Detran diz que houve orientação prévia; comerciantes discordam
O Detran-GO, por meio de nota, afirmou que a operação está sendo realizada com base na Lei do Desmonte e que a fiscalização orientadora começou ainda em dezembro do ano passado. “O objetivo é combater o comércio clandestino de peças usadas e promover segurança ao consumidor. Os empresários foram avisados e tiveram tempo para se regularizar”, declarou o órgão.
Ainda segundo o Detran, a área de isolamento é restrita ao necessário para garantir a segurança das equipes e do público. A operação deve ocorrer em toda a cidade, de segunda a sexta-feira, com duração variável conforme o tempo necessário para aplicação das medidas administrativas.
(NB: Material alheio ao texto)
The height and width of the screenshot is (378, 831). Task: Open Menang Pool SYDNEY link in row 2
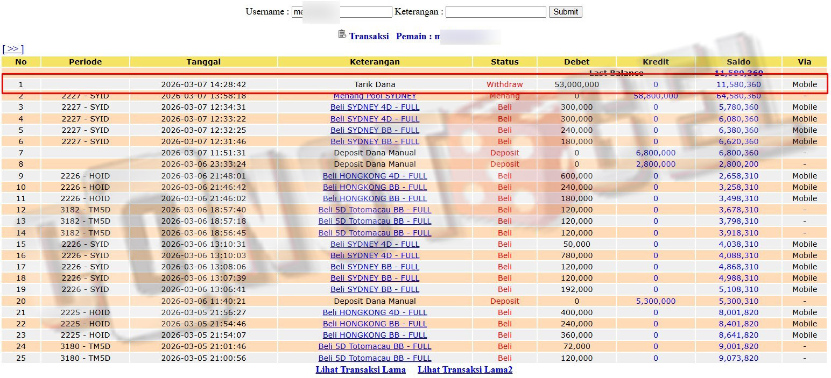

Apesar disso, os comerciantes contestam. “Se houve orientação, a maioria aqui não viu. Foi tudo de surpresa. Chegaram e fecharam a rua. Não deram nem chance de a gente entender o que estava acontecendo”, afirmou um lojista que preferiu não se identificar por receio de retaliação.
Outros órgãos são cobrados e se eximem de responsabilidade
Durante a apuração, os comerciantes também relataram dificuldades em obter os documentos exigidos para regularização por parte de órgãos municipais. A equipe do Tribuna do Planalto entrou em contato com a Agência Municipal do Meio Ambiente (Amma), a Secretaria de Infraestrutura Urbana (Seinfra), a Secretaria de Desenvolvimento Econômico (Sedec) e a Secretaria de Planejamento Urbano e Habitação (Seplan).
Em resposta, a Amma informou que “tudo que configura alvará, licenciamento ambiental etc está com a Sefic [Secretaria Municipal de Eficiência]”, indicando que a responsabilidade pela emissão da documentação necessária para legalização dos estabelecimentos estaria sob outra pasta.
Até o fechamento desta matéria, Seinfra, Sedec e Seplan ainda não haviam retornado o contato da reportagem.
Enquanto isso, comerciantes seguem sem respostas, com prejuízos acumulados, lojas fechadas e uma crescente sensação de abandono. “A gente só quer trabalhar com dignidade. O Estado tem que fiscalizar, mas também precisa estender a mão e ajudar quem está na legalidade ou tentando se legalizar”, concluiu Rodrigo, visivelmente emocionado.